Nebraska family finally lays to rest remains of MIA Vietnam War pilot

Nebraska family finally lays to rest remains of MIA Vietnam War pilot
24-year-old Daniel Thomas was one of three Air Force pilots from Danbury, Nebraska, reported missing in action.

For nearly a half century, the family of Air Force Capt. Daniel W. Thomas searched for answers to the fate of the pilot who went down in Vietnam in 1971, haunted by the thought he may have been held captive.

But in the past year came the long-sought answers. And in a private family ceremony on Nov. 27, the remains of the Danbury native were finally laid to rest in his southwest Nebraska hometown.

Remarkably, Thomas was one of three men from Danbury, population just 140, who were missing in action at the close of the Vietnam War. With the recent recovery and identification of Thomas’ remains from a crash site in Vietnam, two of the Danbury MIAs have now been accounted for.

“It’s a relief to know he died right there rather than being a prisoner of war,” his brother, Ed Thomas of McCook, said this week. “It’s just too bad our parents have to be gone. They never got to know.”

After graduating from the University of Nebraska-Lincoln in 1969, Thomas enlisted in the Air Force and went through pilot training.

On July 6, 1971, the 24-year-old Thomas was flying an OV-10 Bronco surveillance plane as part of a secret mission in central Laos. Code named “Prairie Fire,” it involved inserting special operations reconnaissance teams and monitoring them. It was a mission Thomas was well-suited for, his commander later wrote.

“The pilots had to have superb piloting, map reading, navigation and organizational skills,” the commander said. “Lives depended on it.”

Thomas radioed that day that he was over the target area but that heavy clouds and rain kept him from seeing much.

That was the last anyone heard from him. Around the same time, a covert ground surveillance unit working in the same area reported hearing a loud impact and explosion, but no crash site was found.

“He was an inspiration to us all, and we lost him,” his brother said.

There was a report that an American prisoner was seen in the area near the time Thomas went missing, so the family always wondered whether he’d been captured.

When the war ended, three residents of tiny Danbury were among the 2,600 service members reported as missing in action. There may not have been a community in America where the mystery, uncertainty and pain of America’s MIAs was more acutely felt.

Thomas, Larry Knight and Donovan Walters all had gone to the same grade school and then grown up to be Air Force pilots. The Thomas, Knight and Walter families all knew one another, living within 5 miles of each other in Danbury and two surrounding farms. Knight’s mom and Thomas’ dad were first cousins.

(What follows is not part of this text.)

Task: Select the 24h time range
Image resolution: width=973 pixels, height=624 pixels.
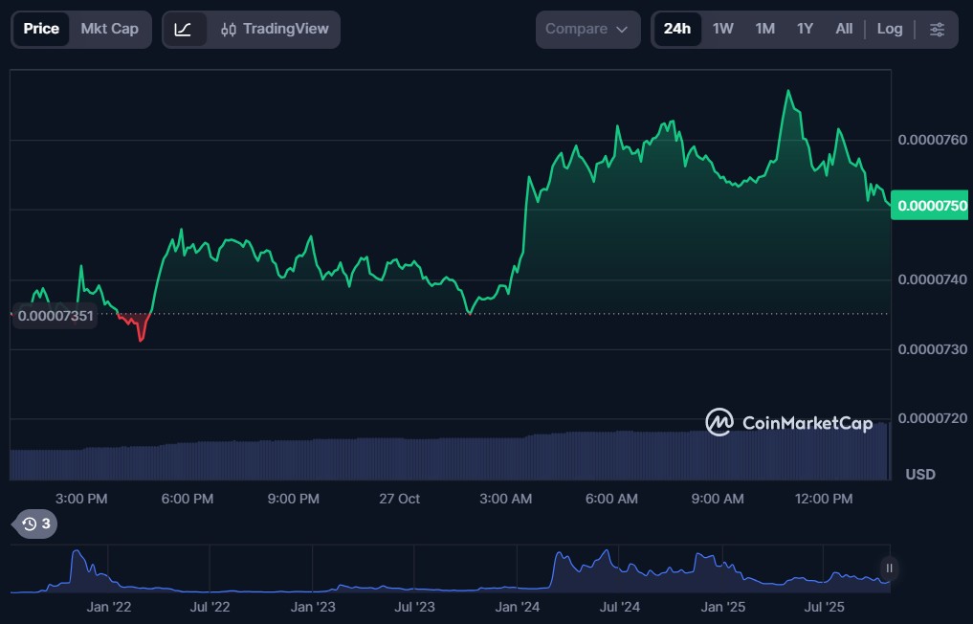Action: (677, 29)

The Walters family would eventually get answers. In late 1988, 16 years after he had gone missing, his remains were found and returned.

Over the years, the United States several times unsuccessfully attempted to locate Thomas’ crash site. Then in April 2014, a Vietnamese citizen provided a photograph of a dog tag of Maj. Donald Carr, the other crew member in Thomas’ plane.

The crash site was finally located in August 2014, actually in Vietnam some 58 miles from the mission’s target site in Laos.

In April 2016, dental remains and an ID tag were located and later positively identified as belonging to Thomas.

On Nov. 27, an Air Force major escorted Thomas’ remains from Hickam Air Force Base in Hawaii for a small burial service attended by Thomas’ immediate family, including two brothers and a step-sister.

Phil Thomas, the nephew of Thomas, said that although his grandmother, Carol Helm, died just two years before the family received answers, she always had faith she would eventually learn what became of her son.

“As my grandmother aged, she said that she rested easy because she was going to know what happened to Daniel before all of us would,” Phil said.